# Suture Removal and HPI



## dballard2004 (Feb 3, 2010)

one week ago had sutures placed at urgent care center-right forearm. Denies any problems. States he injured himself when he was working on a weekend project in his garage, cut self on piece of metal.
-Recent antibiotic use: none
-Associated signs and symptoms: denies any problems

This is HPI for a recent suture removal.  Maybe I am having a senior moment here, but I get location, duration, and associated signs and symptoms.  Is there any other element that I am overlooking?

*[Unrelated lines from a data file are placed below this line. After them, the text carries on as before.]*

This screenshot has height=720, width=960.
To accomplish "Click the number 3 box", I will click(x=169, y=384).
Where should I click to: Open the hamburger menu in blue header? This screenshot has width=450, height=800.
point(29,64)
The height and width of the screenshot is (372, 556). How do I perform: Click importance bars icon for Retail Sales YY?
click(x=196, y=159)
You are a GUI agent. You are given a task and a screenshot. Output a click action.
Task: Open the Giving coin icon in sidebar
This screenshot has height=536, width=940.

Also, the provider documents social and family history here.  The social history is smoking and excercise history.  The family history are things like HTN, DM.  Is that really clinically relevant to have a social and family history like this for a suture removal?  I think not, but am I missing the boat here?  

TIA.


----------



## LLovett (Feb 3, 2010)

Context: injured himself when he was working on a weekend project in his garage, cut self on piece of metal.

Laura, CPC, CPMA, CEMC


----------



## dballard2004 (Feb 3, 2010)

Ah...context!  I missed that one.  Thanks.


----------



## FTessaBartels (Feb 3, 2010)

*SO you're trying for 99214 or 99215?*

So you're trying to see if you have documentation for 99214 or 99215?

Seems excessive to remove sutures.  

If you want to support 99214 you only need ONE element of past medical, family or social history. (Wondering if you have an electronic record and everything is carried forward automatically.)

Just my thoughts.

F Tessa Bartels, CPC, CEMC


----------



## dballard2004 (Feb 4, 2010)

I don't think this meets the criteria for a 99214 in anyway.  This was coded as 99213, but the MDM was only SF, so it is a 99212 at best.

I totally agree that the family and social history is unecessary here.  My providers just don't understand medical necessity.  They think pharyngitis warrants a comprehensive exam!


----------